◆ Request:
Reproduce each of the items below word for word, leaving out the pictures.

※ ※ ※

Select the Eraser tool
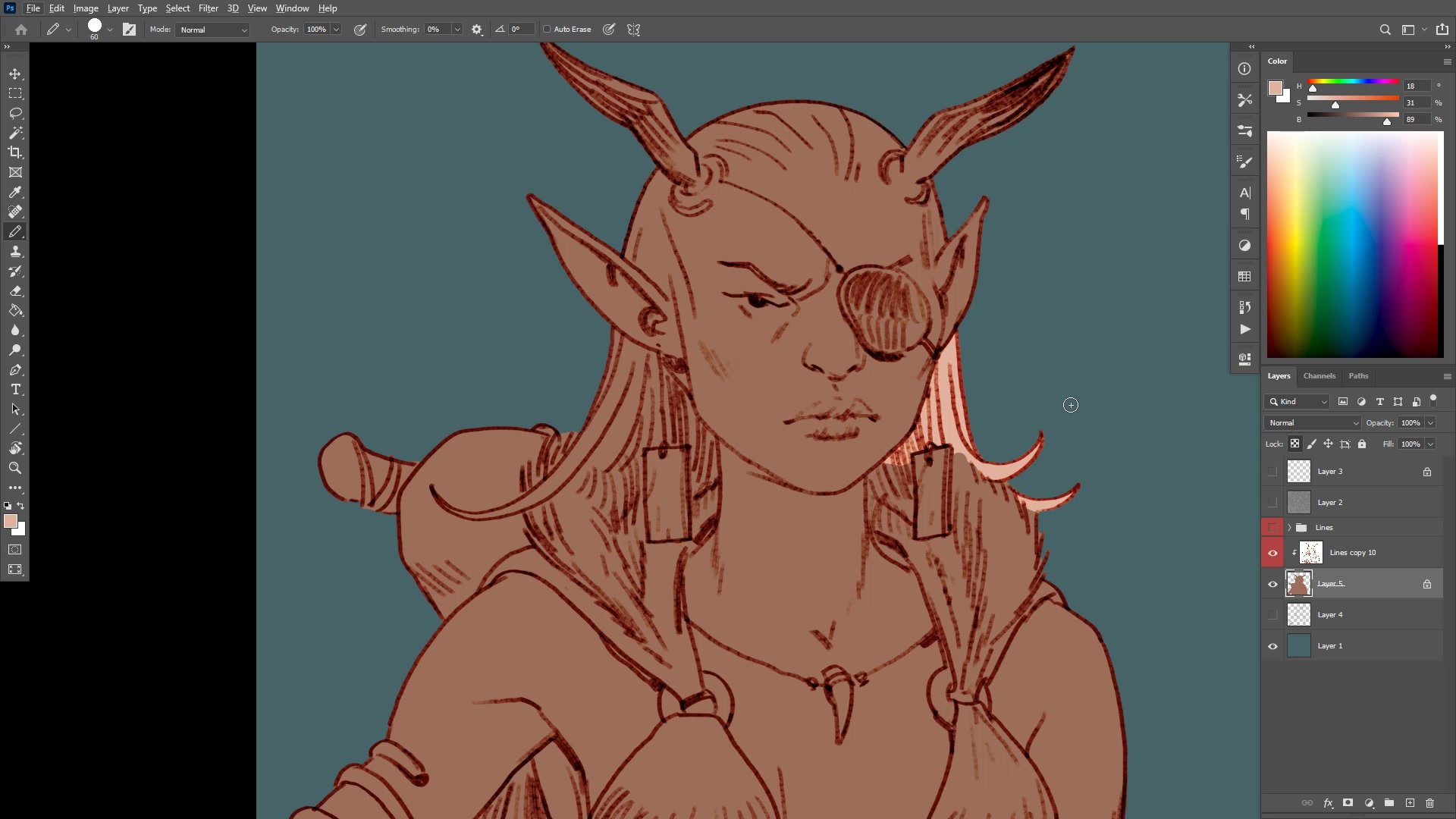The width and height of the screenshot is (1456, 819). coord(15,291)
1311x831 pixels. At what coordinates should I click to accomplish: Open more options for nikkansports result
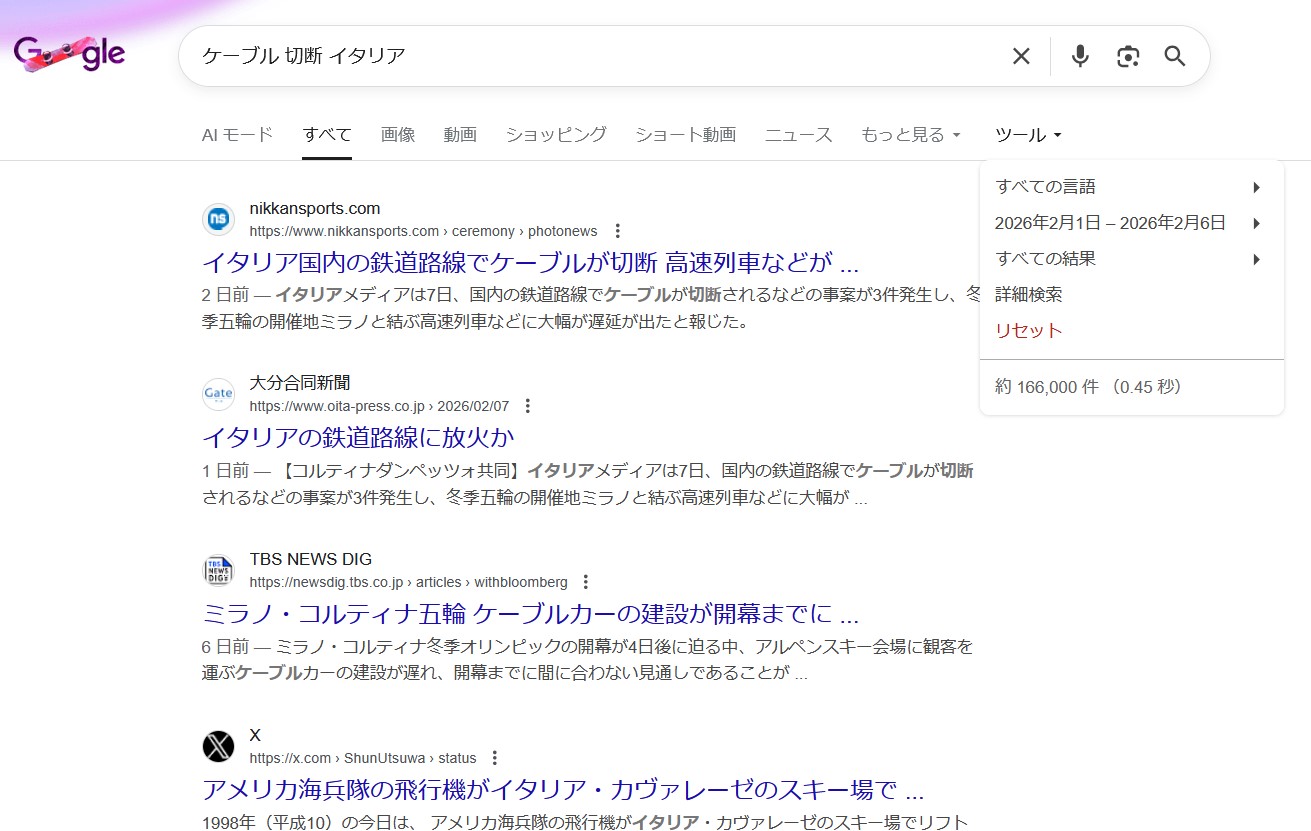coord(617,231)
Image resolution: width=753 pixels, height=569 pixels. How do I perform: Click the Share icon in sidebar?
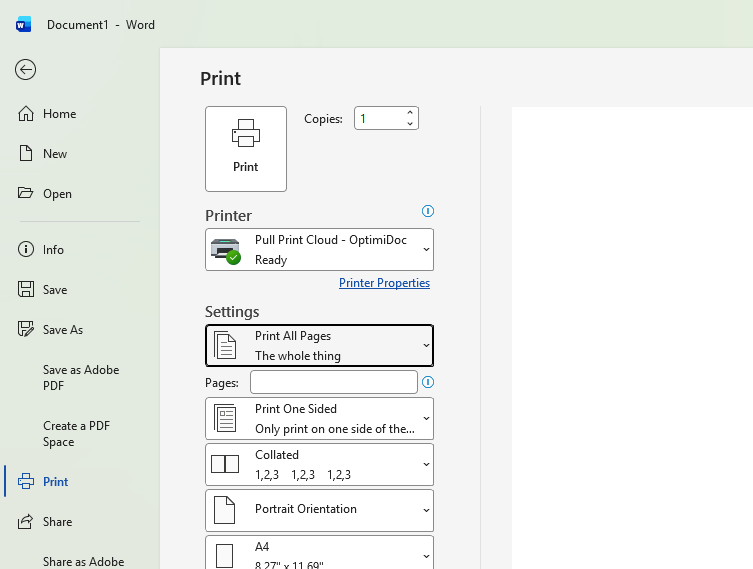(x=27, y=522)
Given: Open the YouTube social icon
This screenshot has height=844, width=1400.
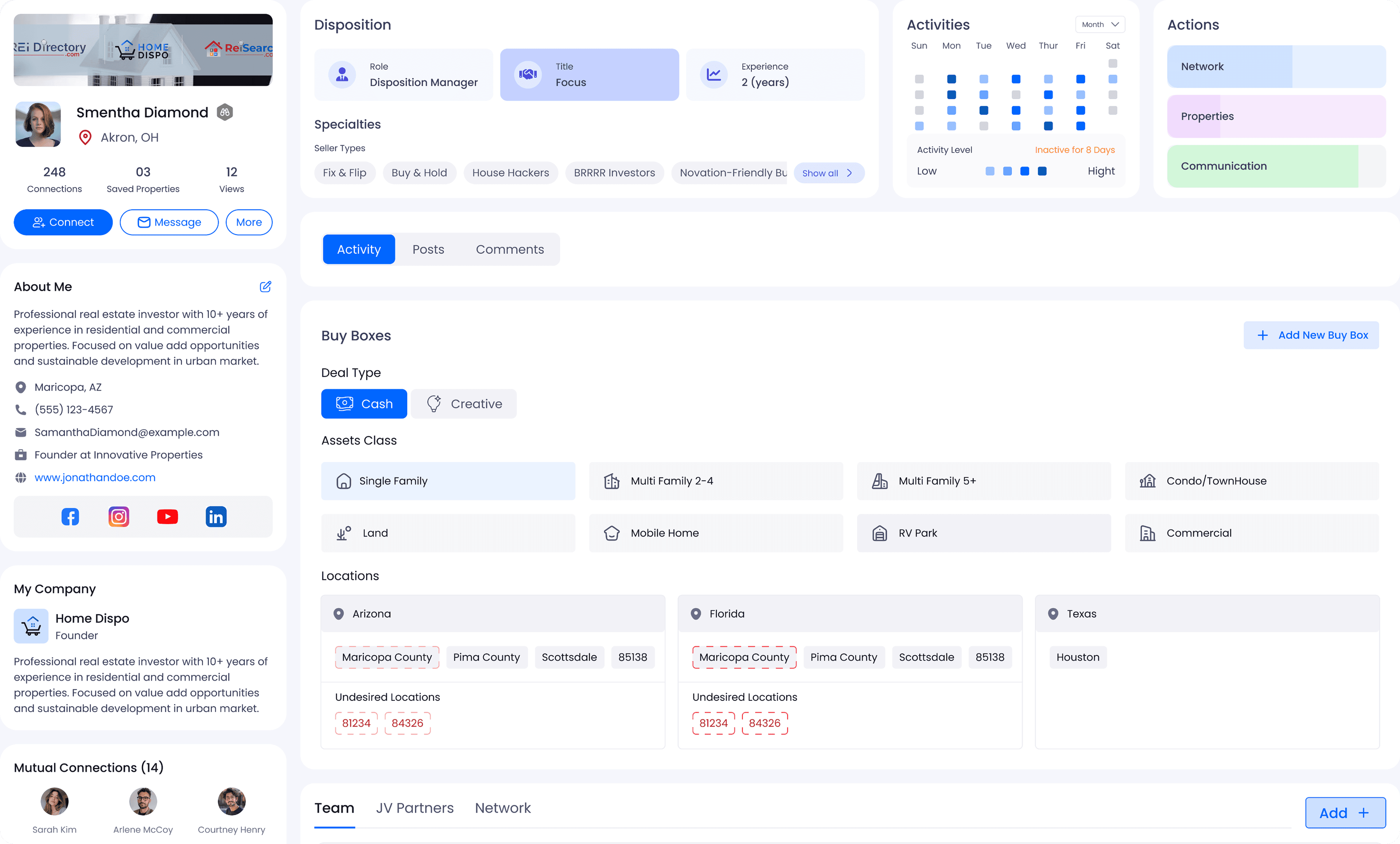Looking at the screenshot, I should (x=167, y=517).
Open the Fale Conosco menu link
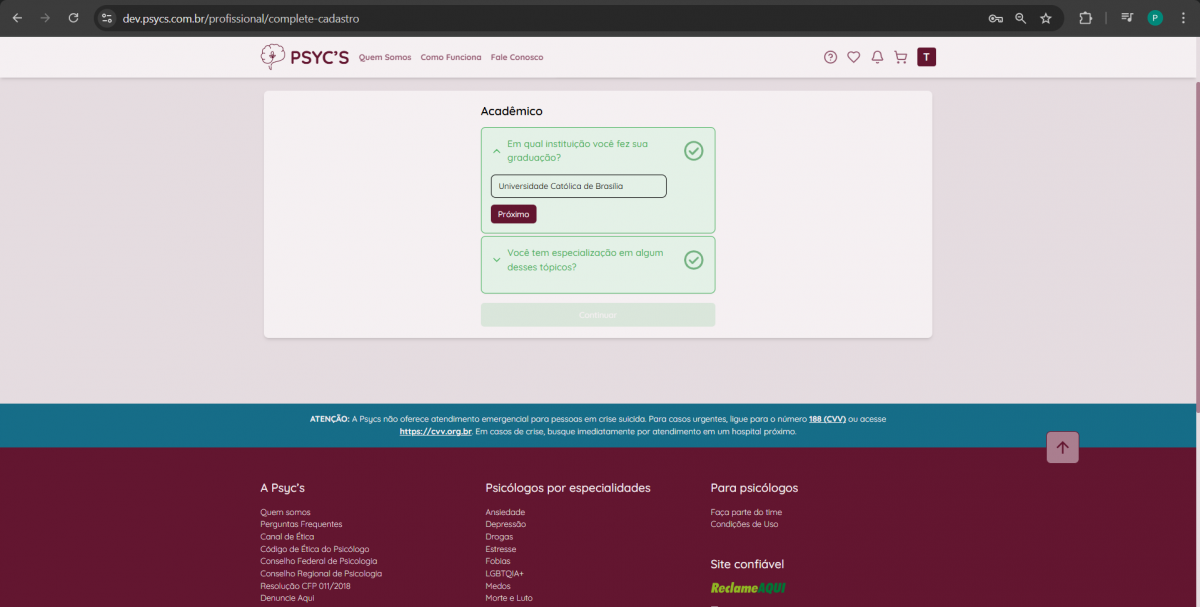The image size is (1200, 607). 517,57
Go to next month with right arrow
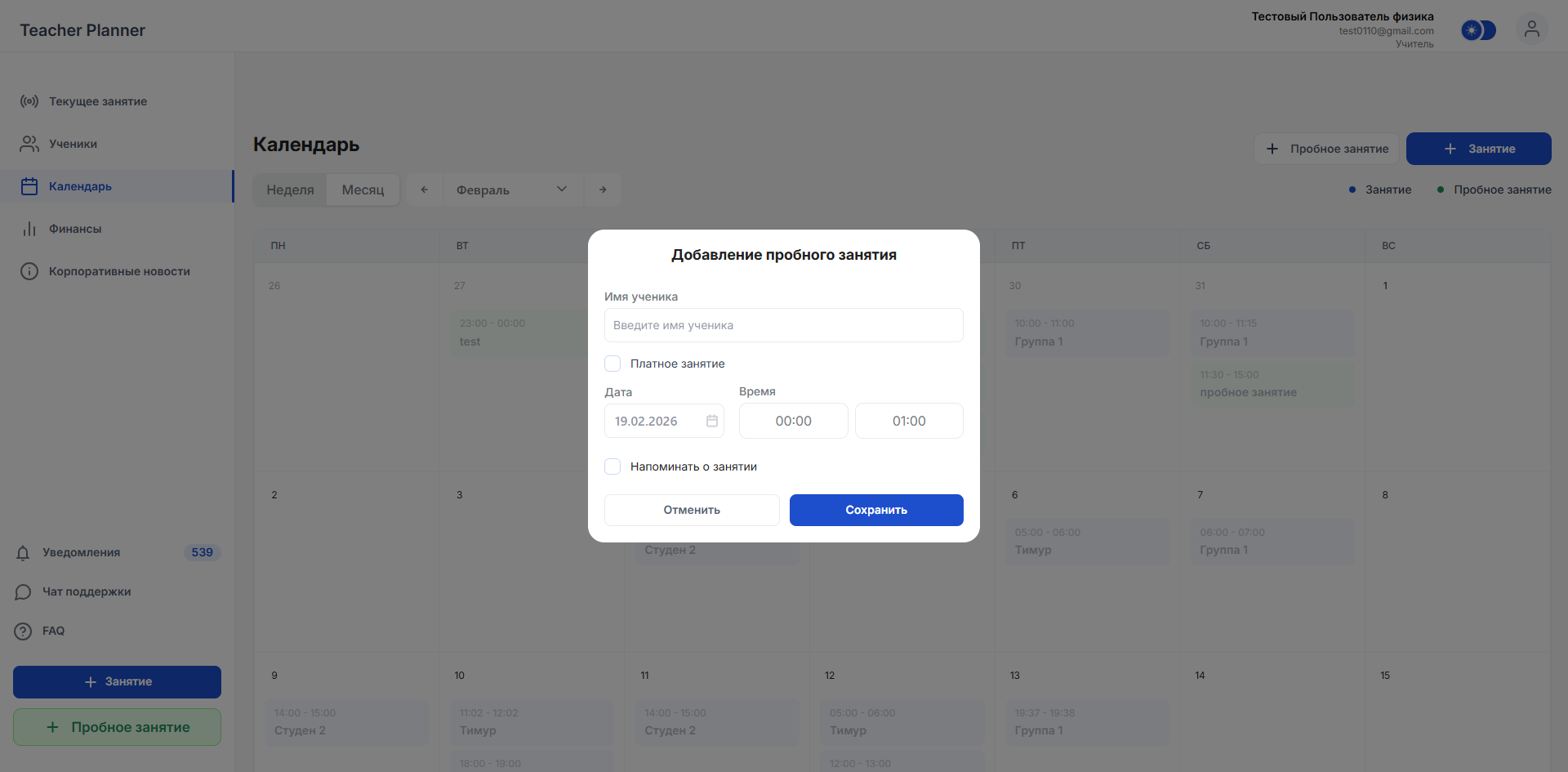The height and width of the screenshot is (772, 1568). pos(603,189)
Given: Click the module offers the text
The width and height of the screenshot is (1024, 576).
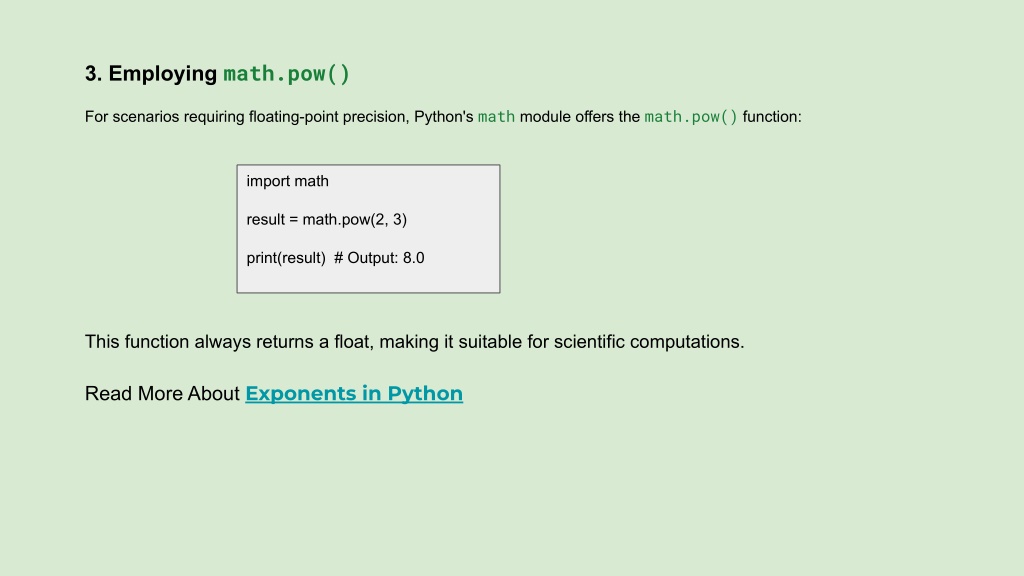Looking at the screenshot, I should pos(580,117).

※ ※ ※

◆ Reply to the exercise:
Select the Eraser tool
The width and height of the screenshot is (1456, 819). coord(15,291)
1311x831 pixels. At what coordinates should I click to accomplish: Open more options for nikkansports result
coord(617,231)
Image resolution: width=753 pixels, height=569 pixels. How do I perform: Click the Share icon in sidebar?
(x=27, y=522)
Given: Open the YouTube social icon
This screenshot has height=844, width=1400.
Looking at the screenshot, I should (x=167, y=517).
Open the Fale Conosco menu link
The image size is (1200, 607). 517,57
Go to next month with right arrow
The height and width of the screenshot is (772, 1568). pos(603,189)
Given: Click the module offers the text
The width and height of the screenshot is (1024, 576).
Looking at the screenshot, I should pos(580,117).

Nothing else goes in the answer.